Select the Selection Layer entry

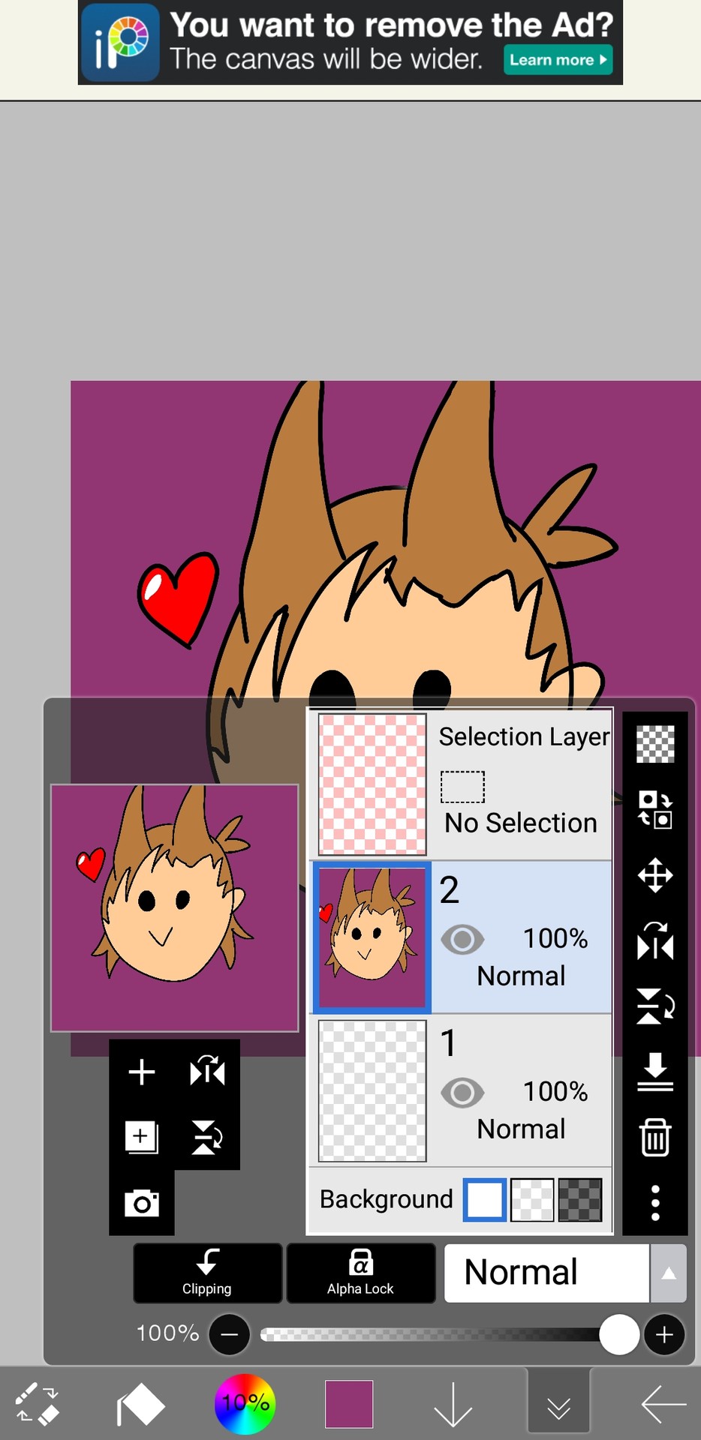(x=462, y=784)
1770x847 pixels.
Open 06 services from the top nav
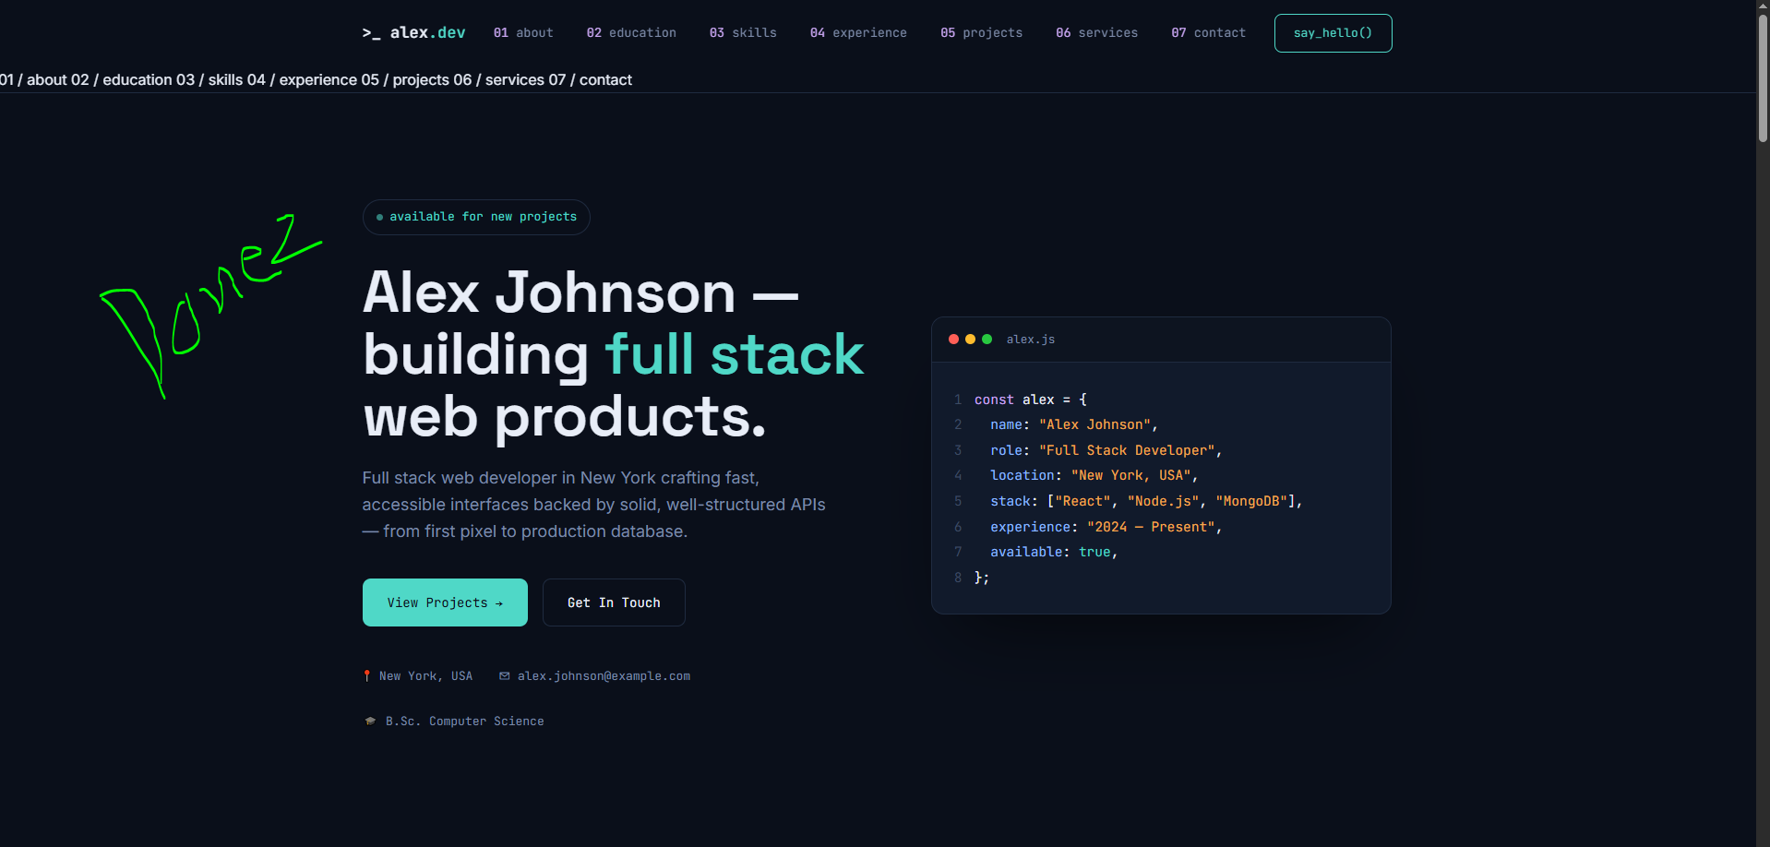[1096, 33]
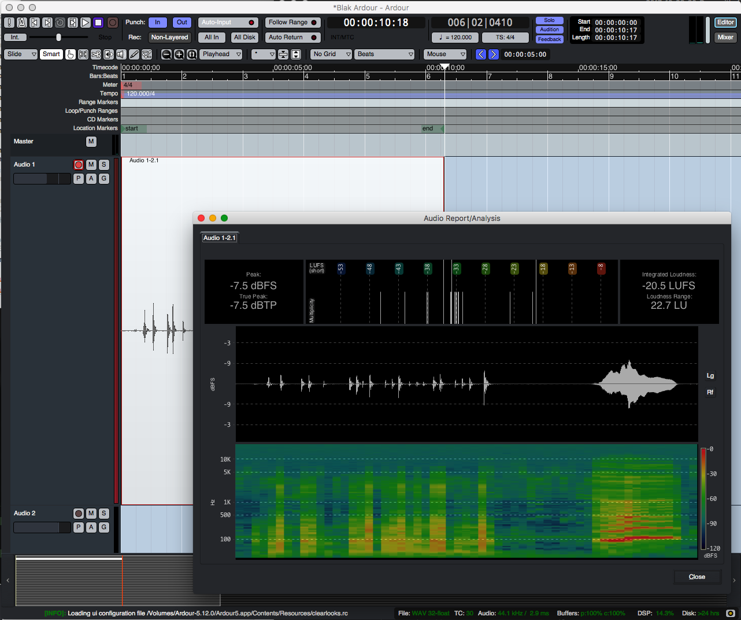
Task: Select the Grab hand tool
Action: [x=69, y=54]
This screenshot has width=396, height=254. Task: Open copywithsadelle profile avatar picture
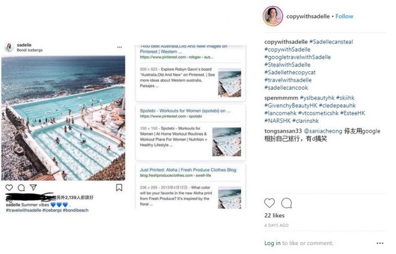[x=272, y=16]
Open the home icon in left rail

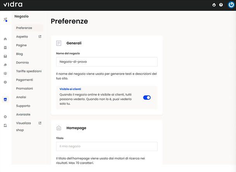[x=5, y=39]
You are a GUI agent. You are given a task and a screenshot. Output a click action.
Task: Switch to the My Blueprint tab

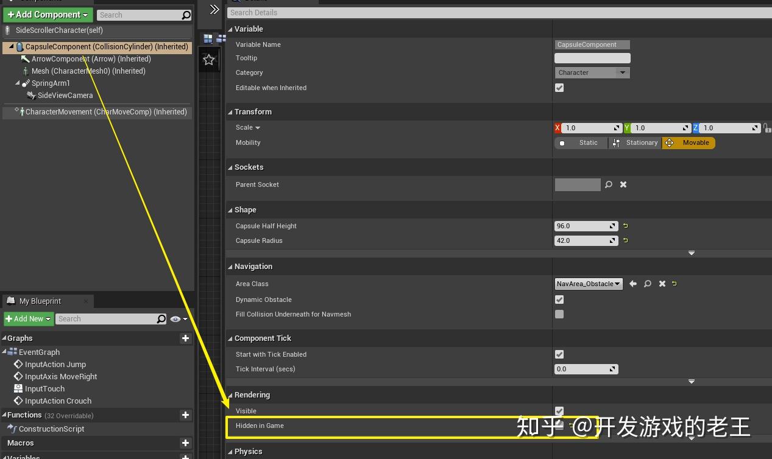coord(40,301)
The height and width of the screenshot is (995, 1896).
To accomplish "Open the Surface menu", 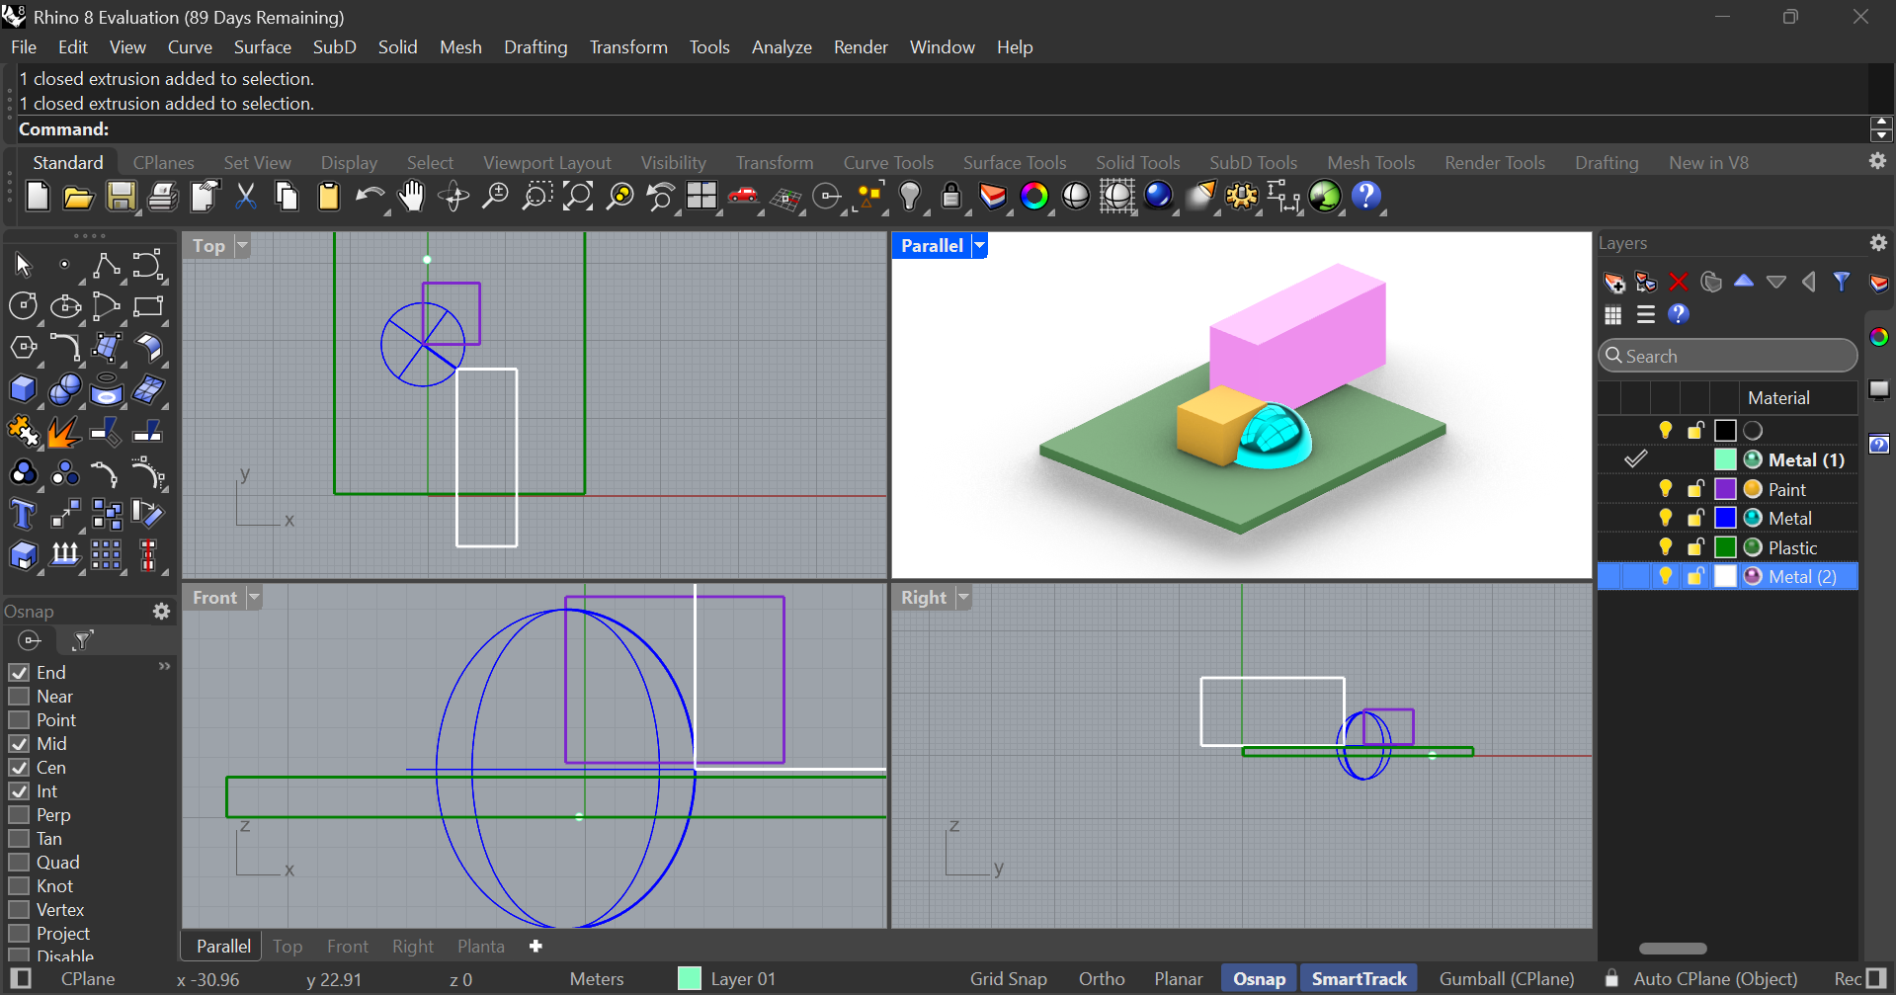I will click(x=262, y=47).
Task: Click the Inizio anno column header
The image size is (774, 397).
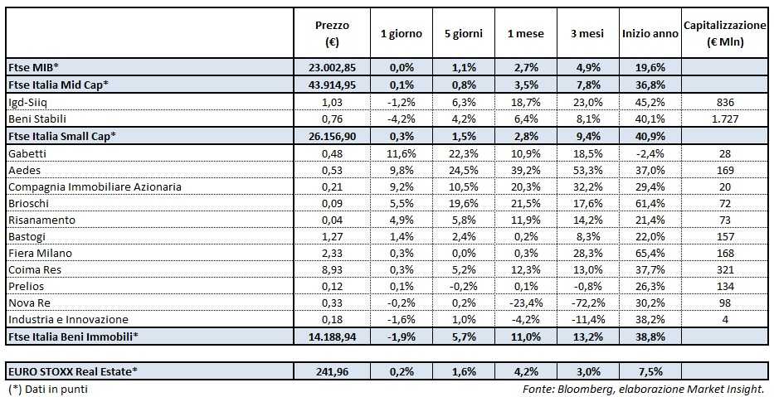Action: pos(650,33)
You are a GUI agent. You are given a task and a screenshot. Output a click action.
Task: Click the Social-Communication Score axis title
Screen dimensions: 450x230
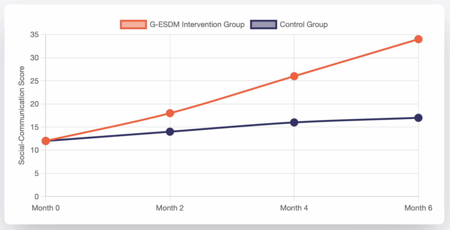pos(22,115)
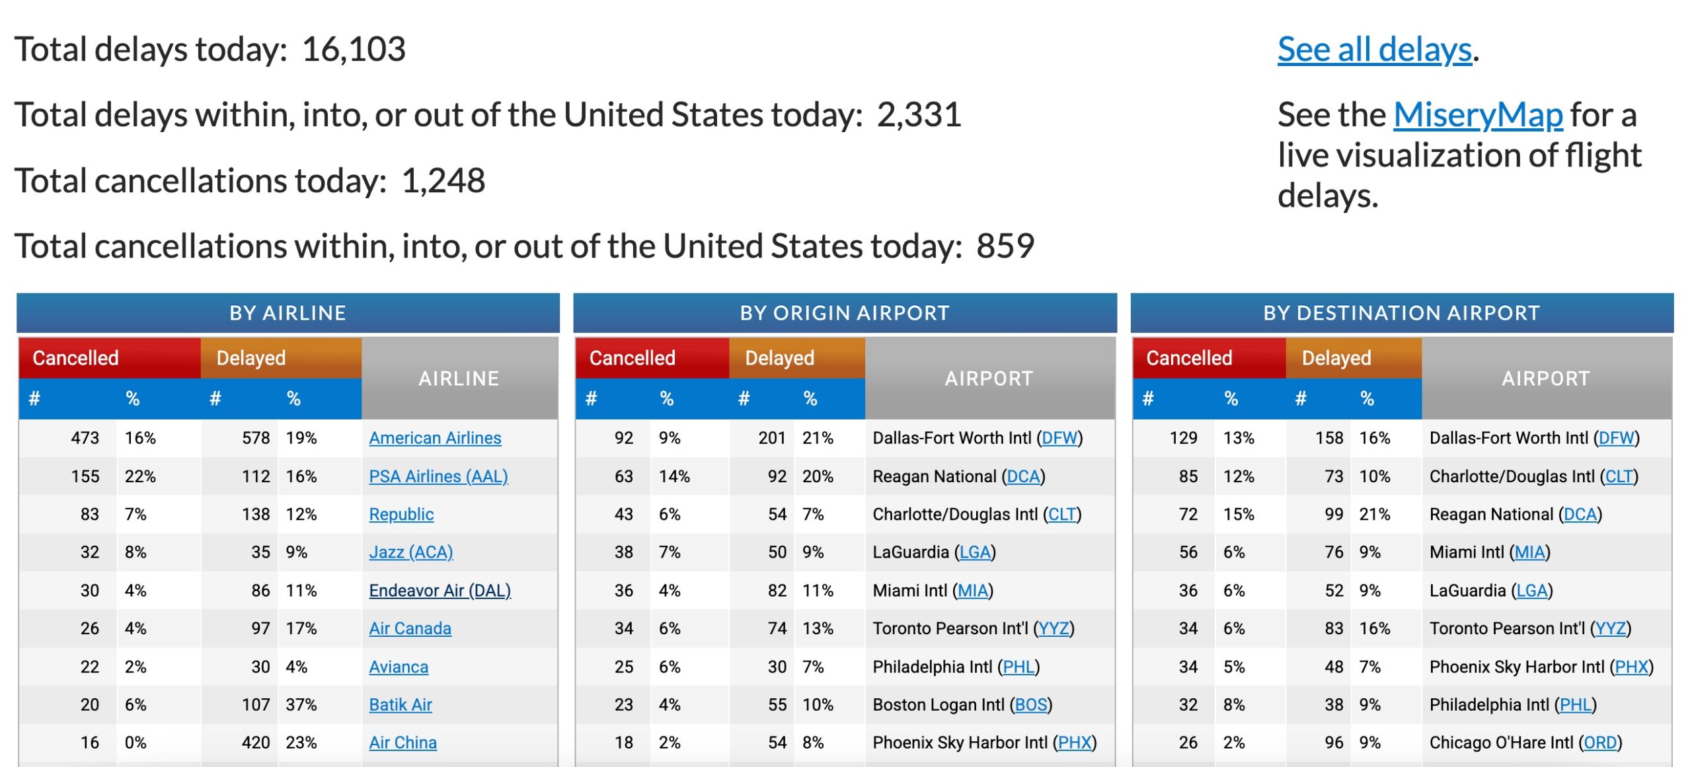View Republic airline details
The height and width of the screenshot is (767, 1692).
coord(402,514)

§

Your task
All that the answer may contain is the exact text of the lines from the one with "Task: Click the Inizio anno column header" through the last line of the material, pictures excluded.

Your response
Task: Click the Inizio anno column header
The image size is (774, 397).
Action: pos(650,33)
You are a GUI agent. You are given a task and a screenshot. Output a click action.
Task: Click the Social-Communication Score axis title
Screen dimensions: 450x230
pos(22,115)
View Republic airline details
The height and width of the screenshot is (767, 1692).
coord(402,514)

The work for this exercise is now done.